Zoos around the world are increasingly keen to provide enrichment for their animals, worried about the mental health effects of boredom now they're confident the physical side is under control. Some run scent enrichment programs, and one thinks what they are providing their big cats could help control domestic cats' need to roam.
Cats allowed outside the house wreak terrible damage on wildlife, particularly in Australia. The survival of many species depends on controlling these furry assassins. Attempts to impede hunting behavior with bells and even scrunchies work to an extent, but the only way to entirely stop a cat reign of terror is to keep it inside – with the accompanying risk of boredom.
Having learned what keeps the larger members of the cat family stimulated, Zoos Victoria are hoping to share that knowledge with those deciding whether to let their cat stalk the backyard like the African plains.
Ben Gulli of Werribee Open Range Zoo told IFLScience their current focus is on providing their animals with a diversity of scents. This keeps the felines' domain an interesting place for creatures that rely as much on their nose as eyes. For the zoos' lions and cheetah, this means things like leaving gorilla bedding around. “It stimulates their hunting insects,” Gulli said. The zoo also provides more unfamiliar scents, such as perfumes, coffee grounds, and Vegemite – a product strange to most non-Australian humans, let alone animals. Nevertheless, Gulli said its very unfamiliarity makes animals want to investigate it, keeping them alert.
Sadly, Gulli said, gorilla poo is not something the zoo can market to those who cohabit with a cat, though they might make a fortune if they could. Quarantine laws never allowed it, and with the fear of zoonotic disease at an all-time high that’s unlikely to change soon.
However, Gulli recommends other scents cats do find interesting, such as basil or cinnamon. These, he suggests can be distributed around the house in unexpected places, or put into cardboard boxes with some leaves to keep the Felis catus engaged. “One problem is cats will sometimes pee on them,” Gulli acknowledged. The zoo’s cheetah does that with strange scents, as do their servals. “They want their territory to smell like them.”

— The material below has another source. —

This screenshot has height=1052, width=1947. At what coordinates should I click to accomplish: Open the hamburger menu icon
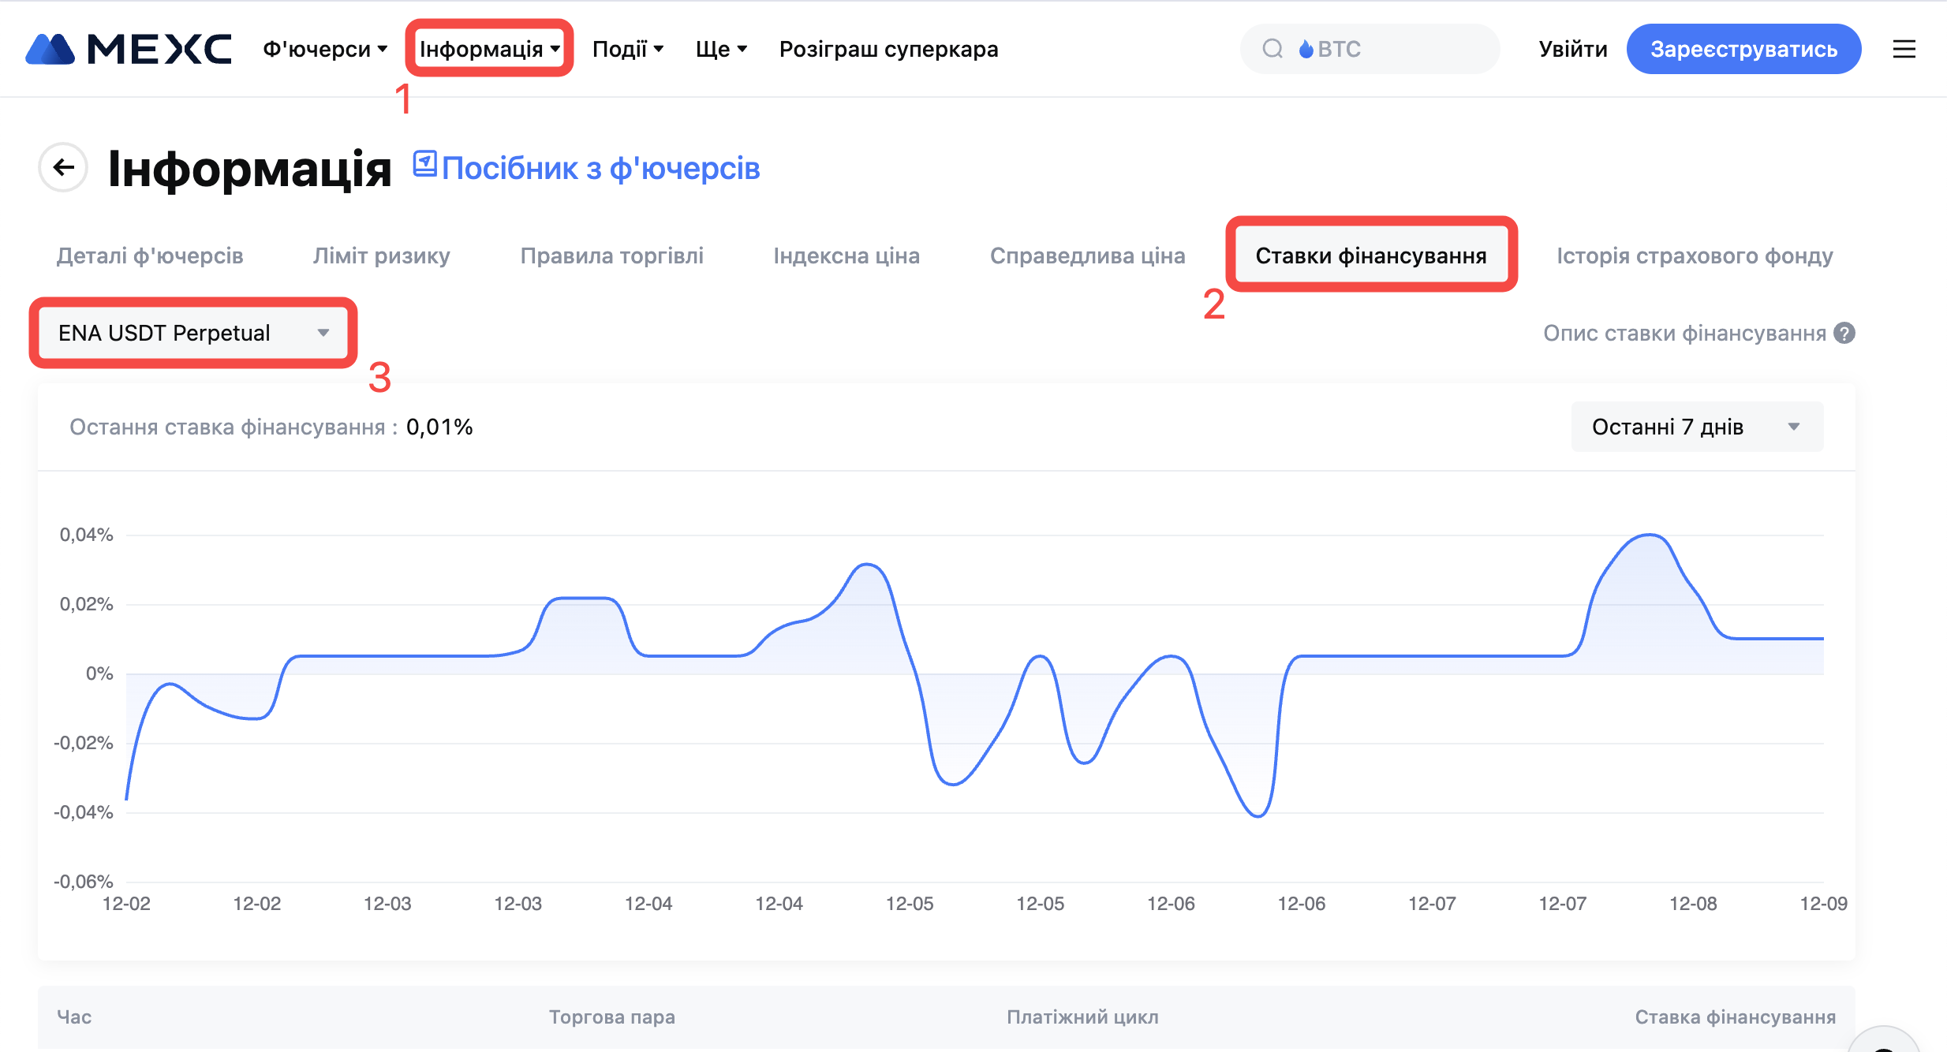point(1904,49)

To address this matter, Gulli proposes cat enrichment should be placed strategically, including judicious use of straw.
On the other hand, big cats also like to roll in strange scents, particularly the gorilla bedding. Gulli thinks this is partly to mask their own scent, allowing them to approach prey undetected. The lionesses also like to wrestle in the coffee grounds.
Scent enrichment is a widespread practice among zoos, Gulli acknowledged, but he adds that “We’re constantly looking for something new.”
Werribee’s hope is ordinary members of the public will take up the idea. “We’re advocating for Safe Cat, Safe Wildlife,” Gulli added, noting cats that spend their lives indoors live longer.
The zoo also uses tools like coursing lures, or swinging food around a pole to keep the lions used to chasing moving prey. Such ideas, however, already have widely used counterparts with petshops filled with toys with feathers on the end or laser pointers to keep kittens excited.